Étrange famille qui va dévorer Ruth, la bourgeoise devenue américaine, blonde peroxydée, en la prostituant à leurs misérables désirs, avec son consentement enthousiaste d’ailleurs pour échapper à sa vie américaine étroite auprès d’un mari terne.
Et avec cette tension qui doit monter peu à peu, cette « île de la solitude » dérive vite vers le naufrage des conventions.
Massacre de conventions qui ont dû choquer jadis, mais qui maintenant font passer Pinter pour un auteur de vaudeville social.
Depuis la première scène où tout le monde s’active à tout nettoyer, et à remettre en ordre, comme un pressentiment de la visite à venir, tout va s’agencer en trompe-l’œil, en retournements des situations avec ce masochisme inavoué des personnages, jusqu’à la chute finale où Ruth qui croyait dominer, sera sans doute esclave, servante, cuisinière, et prostituée. Elle qui défiait l’un des fils « Si tu prends ce verre, je te prends ! »
« Embrasse-moi, maintenant, tu m’entends ? » ordonne le père qui veut sa part de plaisirs. Et le noir se fait, l’ignoble peut commencer.
Mais on peut imaginer la banalité sexuelle qui suivra et les tensions à venir sur le partage du corps de la femme.
La pièce laisse un goût amer, comme chaque fois chez Pinter, saumâtre même, et cette violence que l’on voudrait plus masquée, puis plus éclatante, est présente que par fulgurances, bris d’objets.
Cette pièce a vieilli, tournant parfois à un mauvais mélo existentiel et glauque, avec des passages comiques assez lourds.

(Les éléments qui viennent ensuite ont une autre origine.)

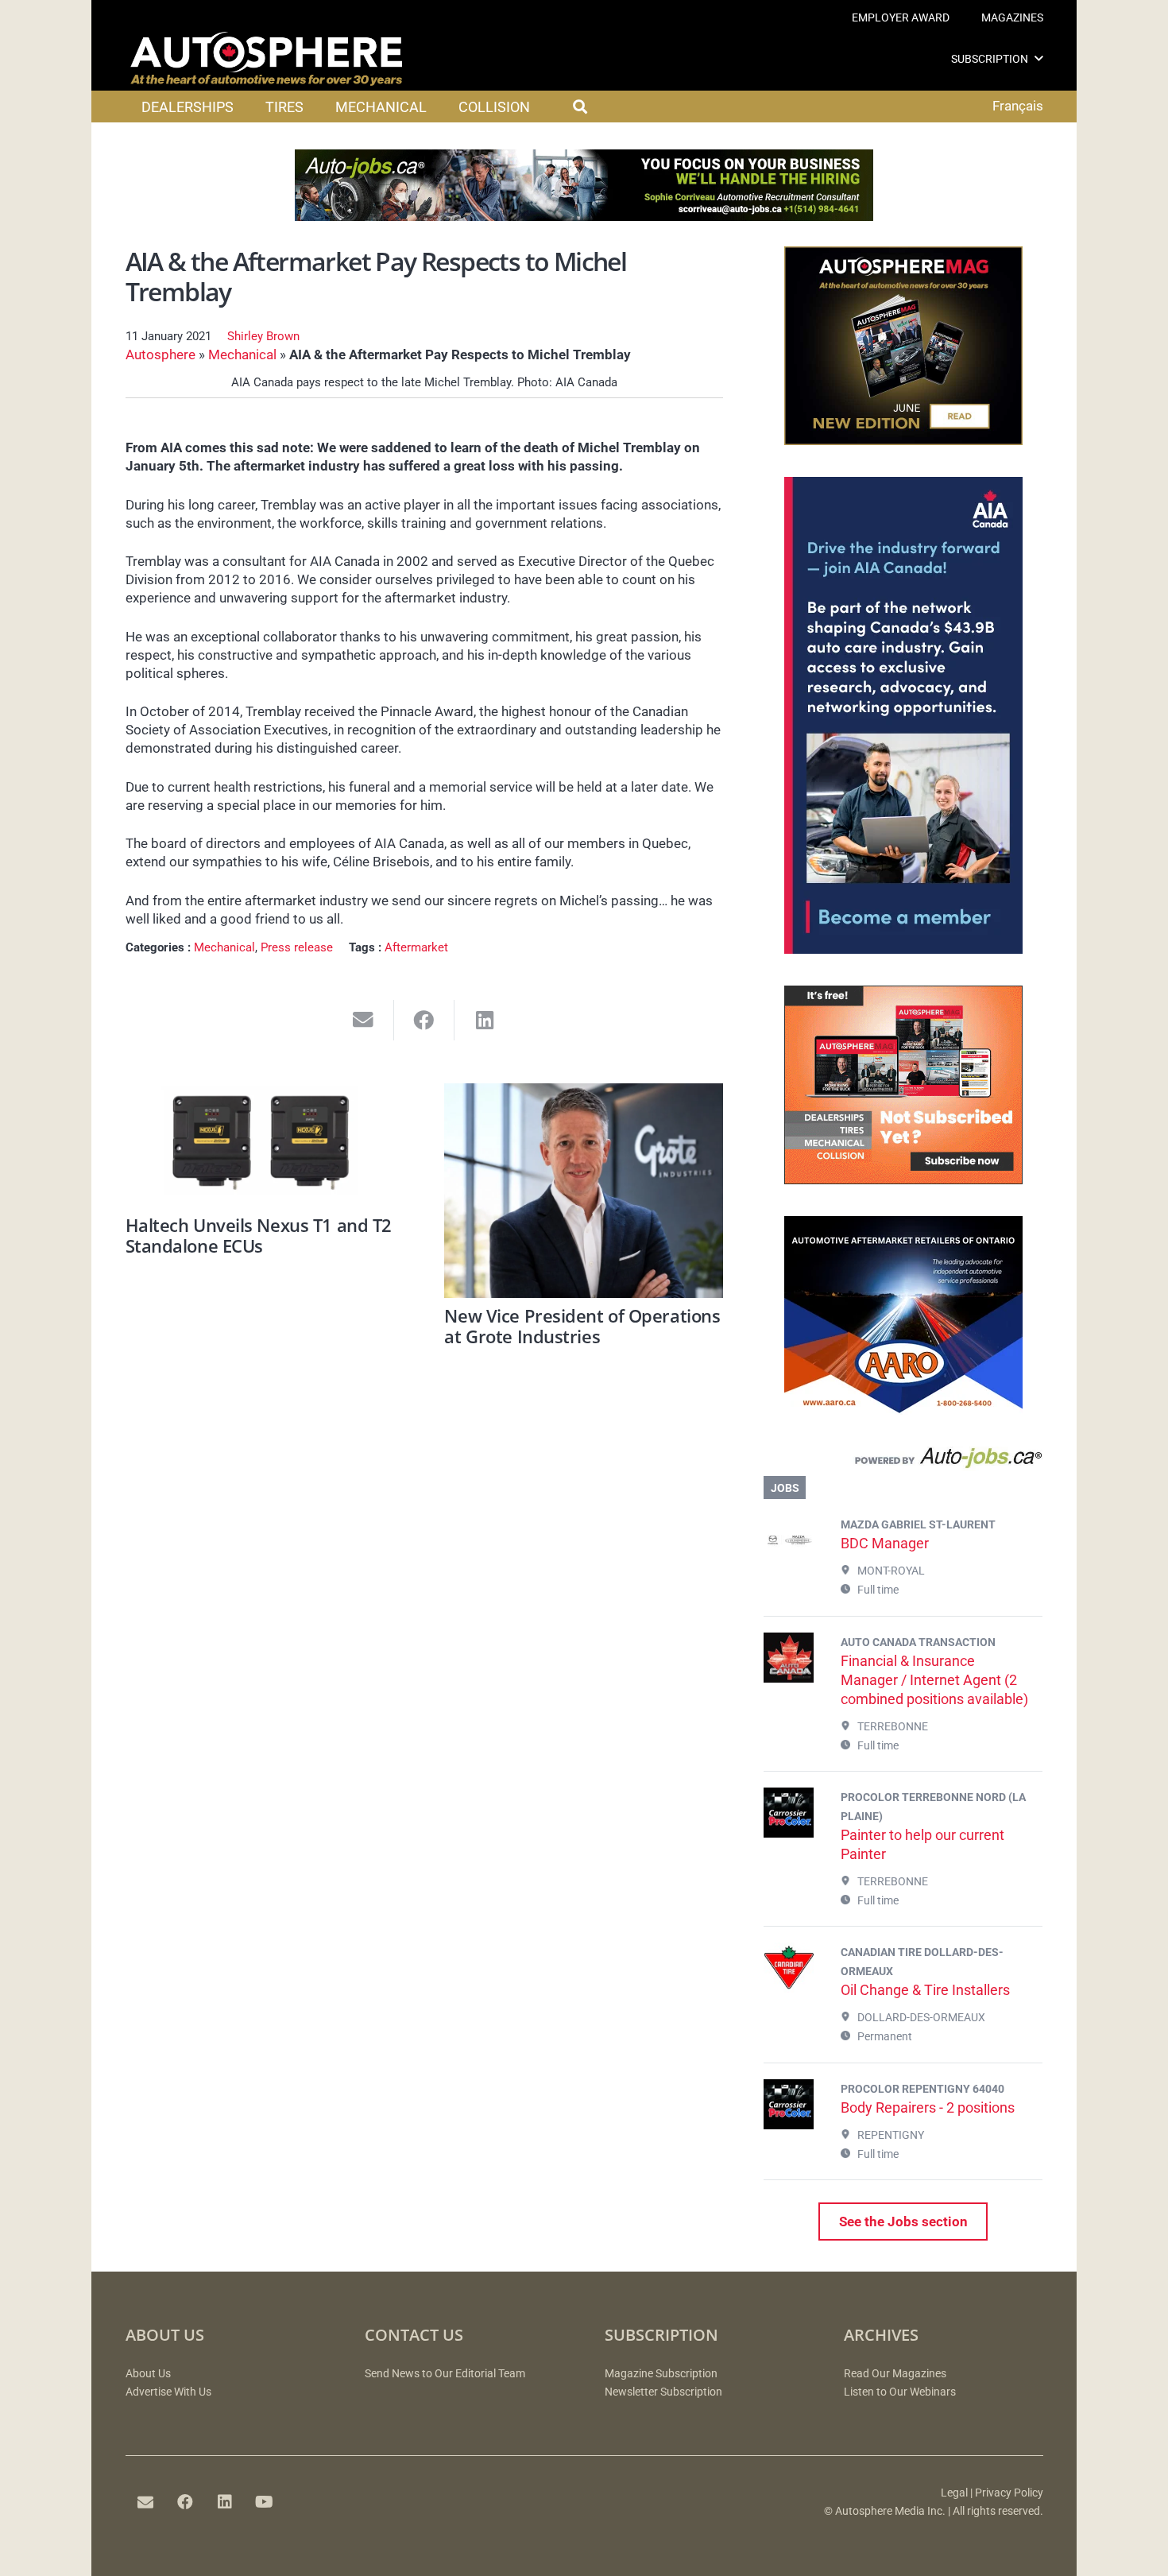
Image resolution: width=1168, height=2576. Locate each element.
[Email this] (363, 1020)
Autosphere (160, 354)
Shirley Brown (263, 336)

Mais la force des acteurs la porte encore.
Louis Garrel (Joey) le boxeur primaire, Micha Lescot (Lenny) étonnant dans son rôle de petite ordure et Jérôme Kircher (Teddy) le veule, sont les fils. Bruno Ganz (Max) est immense en tyran du foyer, avec son accent fascinant, Pascal Greggory, campe un étrange oncle Sam, déguisé avec un gros ventre, une moumoute, et une âme à la dérive, Emmanuelle Seigner interprète Ruth, la « femme », désirable, aiguiseuse aussi, victime toujours même si elle semble insaisissable et libre dans son interprétation.
Étrange impression pour ce spectacle où les comédiens semblent plus forts que la pièce, ici trop prévisible, et où le metteur en scène n’a pas suffisamment laissé émerger de la banalité la course à l’abjection, laissant de suite monter les pulsions violentes, et pas assez l’animalité sauf dans les belles scènes de danse et du canapé.
Il donne sans doute trop de concret aux situations et pas assez de suggestions. Il le veut ainsi au risque de diluer la montée des tensions.
« Pourquoi ne pas oublier » dit le vieux père, patriarche de ses fils qu’il couve encore, mais oublier c’est pour mieux ligoter le présent.
« Le théâtre de la menace » devient celui du trop prévisible. Mais quels acteurs et ce monde clos et glauque, avec ses rituels de soumission est bien rendu par Luc Bondy, qui demeure plus actuel que la pièce.